Decenni or sono era in vigore
un’acuta polemica che campeggiava per esempio fra due noti filosofi che si
professano cristiani e cattolici:
a) Dario Antiseri, enunciava la
sua tesi già dal titolo “Perché la metafisica è necessaria per la scienza e
dannosa per la fede” Queriniana 1980 (seguito poi da “Gloria o miseria della metafisica cattolica italiana?", Armando
1987).
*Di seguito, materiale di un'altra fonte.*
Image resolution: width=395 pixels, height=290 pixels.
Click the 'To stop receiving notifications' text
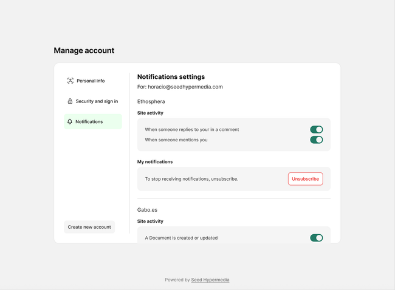pos(191,179)
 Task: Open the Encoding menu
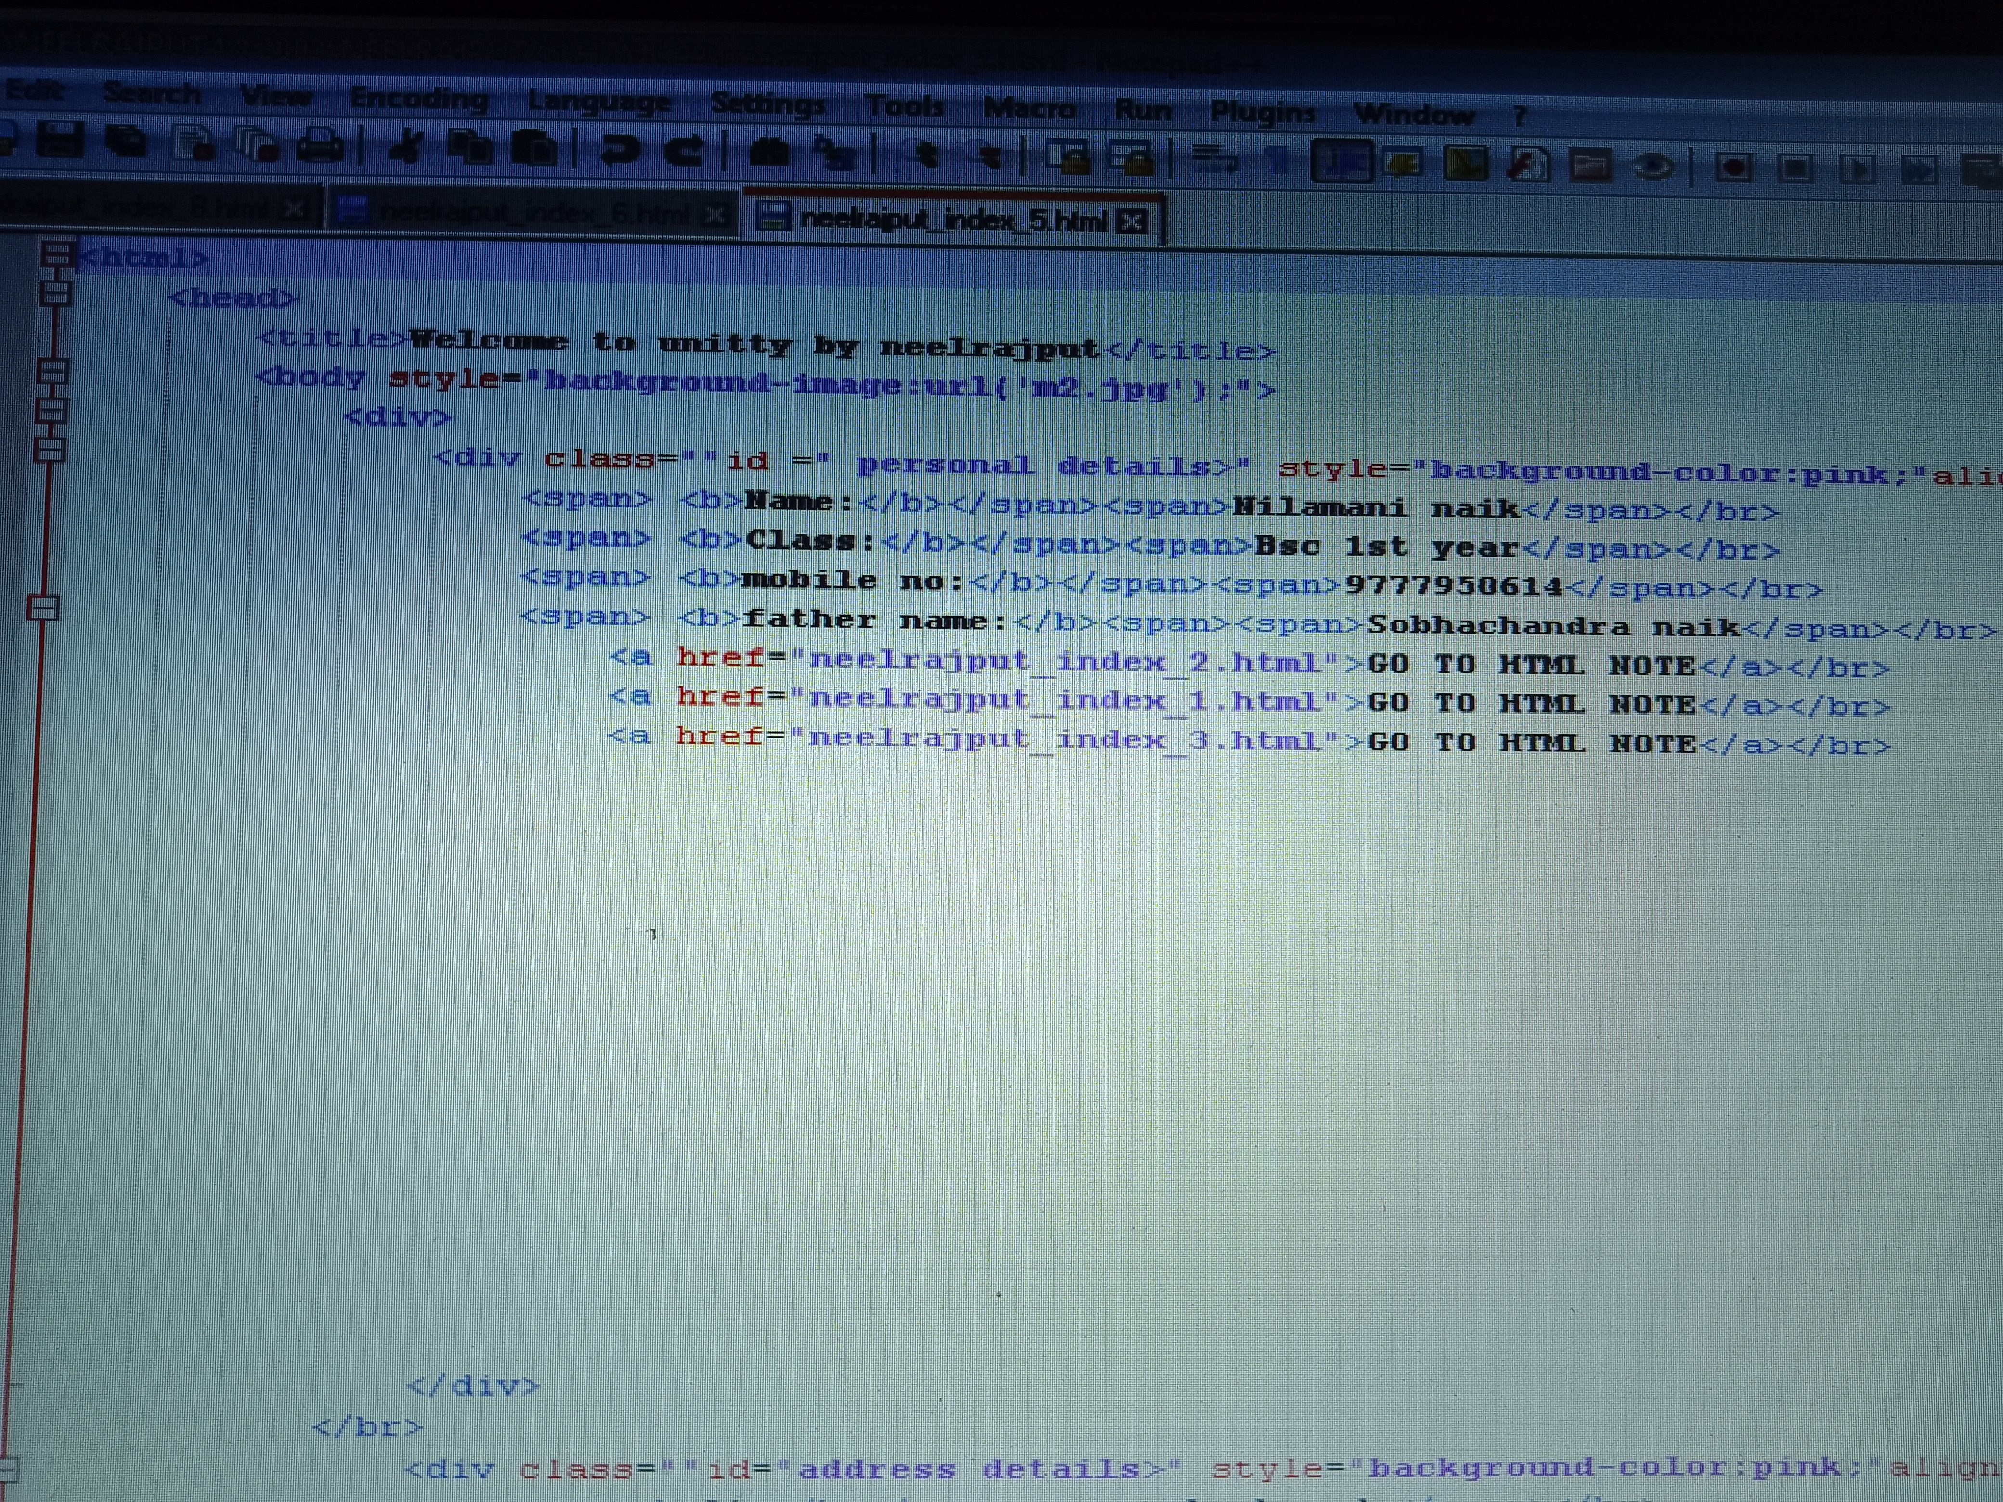418,99
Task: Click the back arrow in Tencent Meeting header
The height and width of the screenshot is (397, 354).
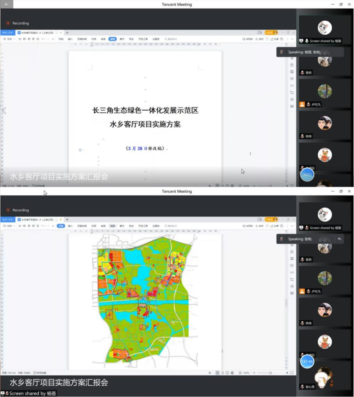Action: click(6, 4)
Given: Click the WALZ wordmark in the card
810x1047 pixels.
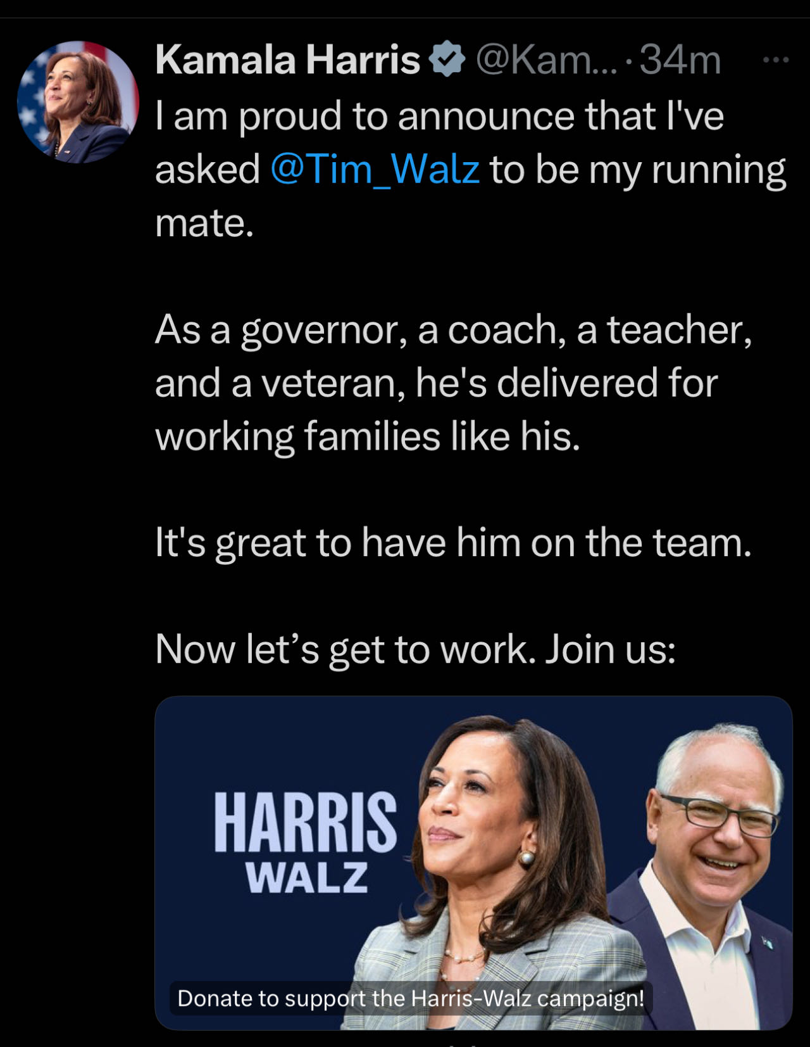Looking at the screenshot, I should coord(307,877).
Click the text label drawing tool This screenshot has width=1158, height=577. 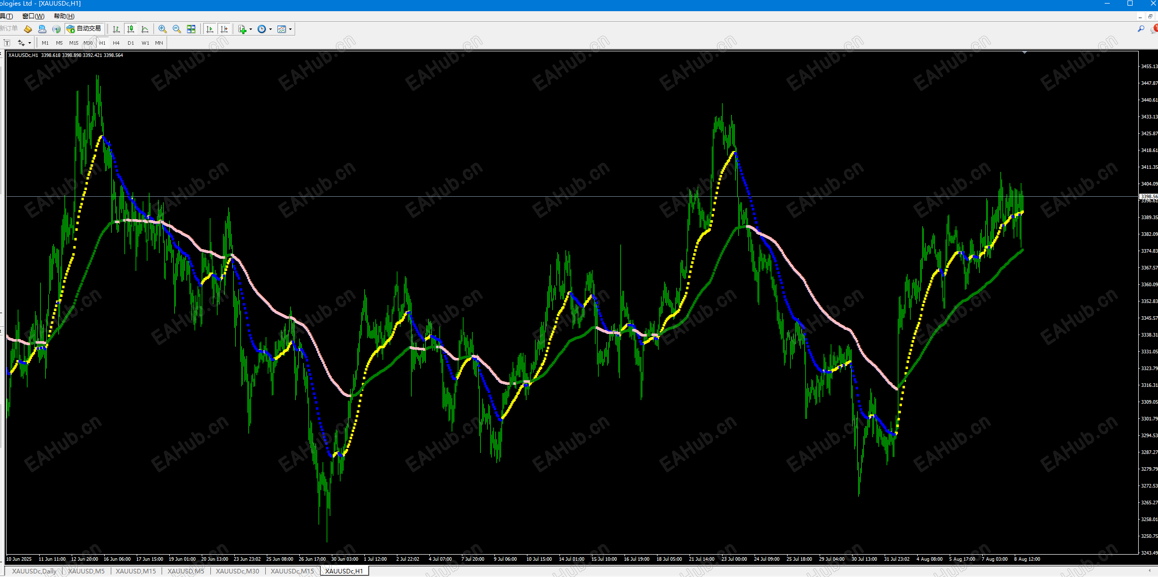[x=7, y=43]
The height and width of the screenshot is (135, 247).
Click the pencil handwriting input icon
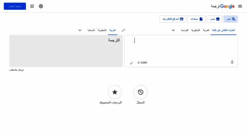tap(131, 63)
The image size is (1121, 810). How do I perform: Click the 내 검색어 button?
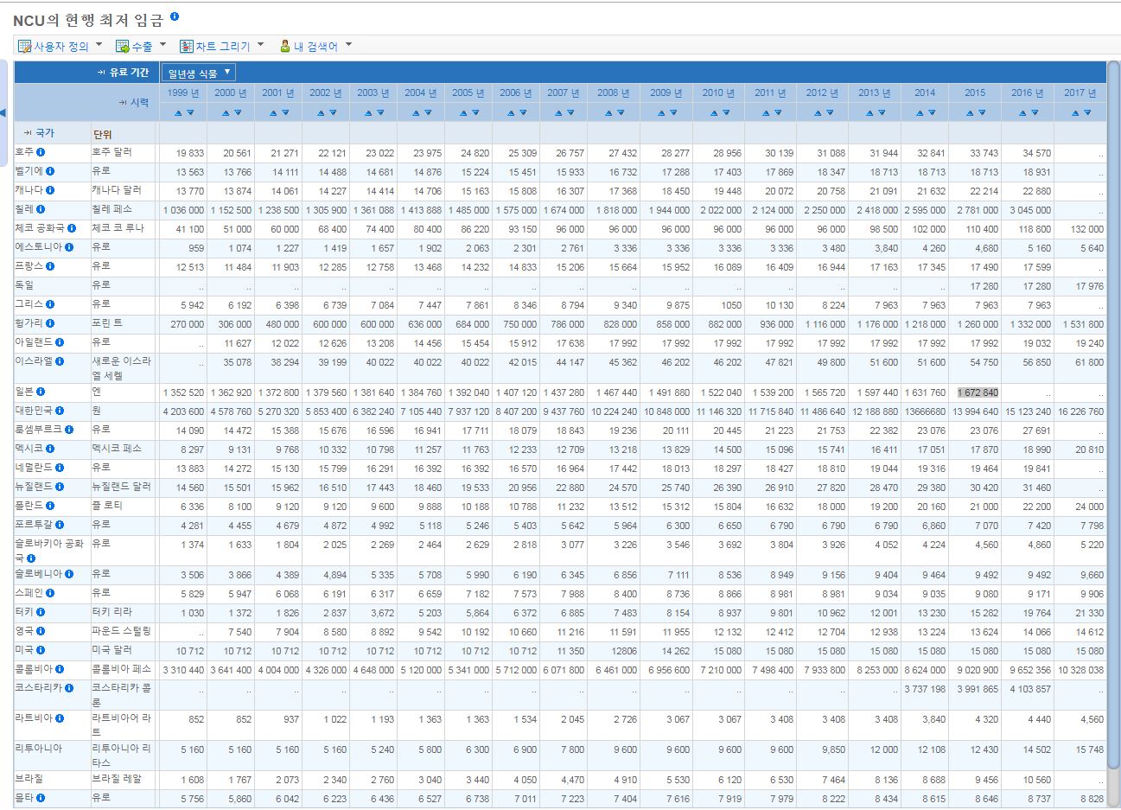pyautogui.click(x=315, y=46)
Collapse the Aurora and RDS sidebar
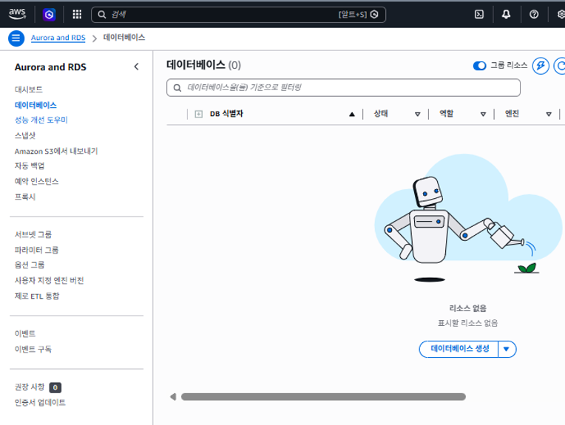Image resolution: width=565 pixels, height=425 pixels. (x=136, y=67)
Il professore presupponeva che la metafisica fosse assunta dai teologi
cattolici come base da cui ricavare il contenuto della fede.
b) A lui seccamente rispondeva
Vittorio Possenti (ad es. coll’articolo “Ma la metafisica cattolica non è
questa”, in Avvenire del 23-04-1987)
A – L’enciclica Fides et ratio, 76 afferma: “Non
s’intende con essa (la denominazione “filosofia cristiana”) alludere a una
filosofia ufficiale della chiesa, perché la fede non è come tale una
filosofia”; cosicché la metafisica aristotelico-tomistica non è l’unica che sia
utile ai teologi cattolici per tradurre nel pensiero occidentale, che si
esprime per concetti, il messaggio che – eccetto in qualche libro – la Scrittura esprime con i
simboli in quella che oserei definire “metafisica dell’azione” dei semiti. - NB.
Di passaggio ricordo che ho trattato della necessità di una metafisica, che là
chiamavo “dinamica”, nel post “Sull’esistenza di Dio” pubblicato in questo blog
il 22-06-2016.
Ritengo insomma che la filosofia
abbia due funzioni rispetto alla teologia:
a) enuclea i principi della
religione naturale e i connessi “premaboli”, frutto della riflessione umana (ab intra);
b) serve a dare sistemazione
concettuale alle affermazioni della teologia
nel contesto delle definizioni che stabiliscono l’argine contro le
eresie nei grandi concili del passato (che si esprimevano in chiave ontologica statica
di matrice aristotelica)
Ma il prodotto del pensiero umano
non può assolutamente formare il piedestallo originante delle affermazioni
della fede, che vengono dalla rivelazione (ab
extra): “La fede viene dall’ascolto” (Romani 10,17)
B - Questa esposizione (spero)
equilibrata ci mette in guardia dall’esagerazione dei Protestanti che parlano
di sola fide, escludendo qualsiasi
forma di analogia entis (come fa K.
Barth, che non è lontano dal famoso “Memoriale” lasciato da B. Pascal).
Con questo prendiamo le distanze
anche dalla tendenziosa “vulgata” con cui il pensiero degli storici della
filosofia “indifferenti” interpretano il pensiero di I. Kant - cristiano protestante che seguiva con
convinzione la corrente pietista - come rifiuto del discorso filosofico su Dio.